After a few of the nightclubs closed, O'Brien was no longer needed full time. He got to keep the office space to write and record commercials for the remaining nightclubs. But that only took up a few hours a week. O'Brien had to branch out. He started HotVoiceover.com, Inc. in 2004 and began building a resume that brought his voice around the world. Two years ago, a simple audition call led to his biggest success to date - Madden NFL videogames. Madden publisher Electronic Arts Inc. sold 7.4 million copies in North America last year and 60 million copies in the last 17 years. It's also the official game of the NFL, which allows only the Madden series to use the names of real players and arenas.
Long-time television announcer Al Michaels used to call the plays in the video game, but when the next generation of videogame consoles, like Xbox 360, Playstation 3 and Nintendo Wii, started to roll out several years ago, the designers wanted a new sound. EA chose to model the play-by-play calls after a nonspecific hometown radio announcer who always roots for the home team. O'Brien beat out a slew of voice talent during an extensive search and audition process. "Larry adds excitement to the game," said Jason Ostresh, assistant producer at EA Sports. "Larry is the voice of next gen Madden football." But no one buys a game for the voice over, Ostresh said. The key is to have it present, but not overwhelming. It took time to get it just right. For Madden NFL '06, his first year with the series, O'Brien logged more than 70 hours of recording.
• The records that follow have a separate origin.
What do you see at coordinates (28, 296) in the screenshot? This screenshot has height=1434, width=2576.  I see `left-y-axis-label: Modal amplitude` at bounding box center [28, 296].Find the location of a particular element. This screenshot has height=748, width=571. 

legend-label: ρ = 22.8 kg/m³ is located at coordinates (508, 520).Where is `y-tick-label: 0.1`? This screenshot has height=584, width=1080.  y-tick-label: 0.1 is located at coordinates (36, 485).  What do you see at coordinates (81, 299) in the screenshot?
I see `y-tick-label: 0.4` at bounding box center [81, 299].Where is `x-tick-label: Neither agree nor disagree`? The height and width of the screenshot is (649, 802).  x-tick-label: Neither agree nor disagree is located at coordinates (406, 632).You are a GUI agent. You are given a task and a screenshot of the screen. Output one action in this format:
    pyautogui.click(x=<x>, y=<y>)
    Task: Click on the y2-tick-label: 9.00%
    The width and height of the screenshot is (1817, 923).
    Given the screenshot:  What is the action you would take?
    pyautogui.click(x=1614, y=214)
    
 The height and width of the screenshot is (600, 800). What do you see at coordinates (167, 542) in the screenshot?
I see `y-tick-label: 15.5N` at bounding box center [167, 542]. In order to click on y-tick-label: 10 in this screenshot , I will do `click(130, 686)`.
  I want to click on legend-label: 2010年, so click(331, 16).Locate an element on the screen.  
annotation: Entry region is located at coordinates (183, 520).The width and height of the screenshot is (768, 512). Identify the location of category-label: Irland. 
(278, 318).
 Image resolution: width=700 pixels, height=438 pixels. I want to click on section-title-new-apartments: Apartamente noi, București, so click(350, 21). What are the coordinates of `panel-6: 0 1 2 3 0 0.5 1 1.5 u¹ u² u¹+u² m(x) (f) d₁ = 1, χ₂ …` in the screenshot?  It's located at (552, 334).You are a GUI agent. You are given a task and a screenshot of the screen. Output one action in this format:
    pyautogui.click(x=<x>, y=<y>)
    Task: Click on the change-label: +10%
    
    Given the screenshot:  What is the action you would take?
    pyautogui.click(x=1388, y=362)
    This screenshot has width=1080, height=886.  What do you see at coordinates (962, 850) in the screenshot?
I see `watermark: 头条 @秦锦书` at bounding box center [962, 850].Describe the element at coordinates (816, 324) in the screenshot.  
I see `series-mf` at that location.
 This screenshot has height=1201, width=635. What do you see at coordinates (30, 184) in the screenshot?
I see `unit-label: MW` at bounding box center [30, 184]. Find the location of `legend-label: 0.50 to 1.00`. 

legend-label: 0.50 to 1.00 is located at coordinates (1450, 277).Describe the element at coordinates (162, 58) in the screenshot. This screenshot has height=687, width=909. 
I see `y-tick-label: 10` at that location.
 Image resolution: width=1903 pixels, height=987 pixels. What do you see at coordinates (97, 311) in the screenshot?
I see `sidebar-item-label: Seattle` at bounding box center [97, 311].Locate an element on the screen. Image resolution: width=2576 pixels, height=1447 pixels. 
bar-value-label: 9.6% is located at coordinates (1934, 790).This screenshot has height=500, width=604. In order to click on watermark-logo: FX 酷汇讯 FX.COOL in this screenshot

Each player's name, for instance, had to be read three different ways to match the different moods at that point in the game - so, for example, Brett Favre's name sounds different when he is sacked compared to when he puts up a touchdown pass to win the game.
"It's physical work to sit and yell into a microphone for an hour," O'Brien says. But it's work he loves. He loves not knowing what he'll be doing today, tomorrow or a year from now - whether he'll be voicing a doll of Moses or shouting the warning alarm for an oil rig. He doesn't know until the computer makes a noise, another audition call comes in by e-mail, and he's gearing up his equipment for another session.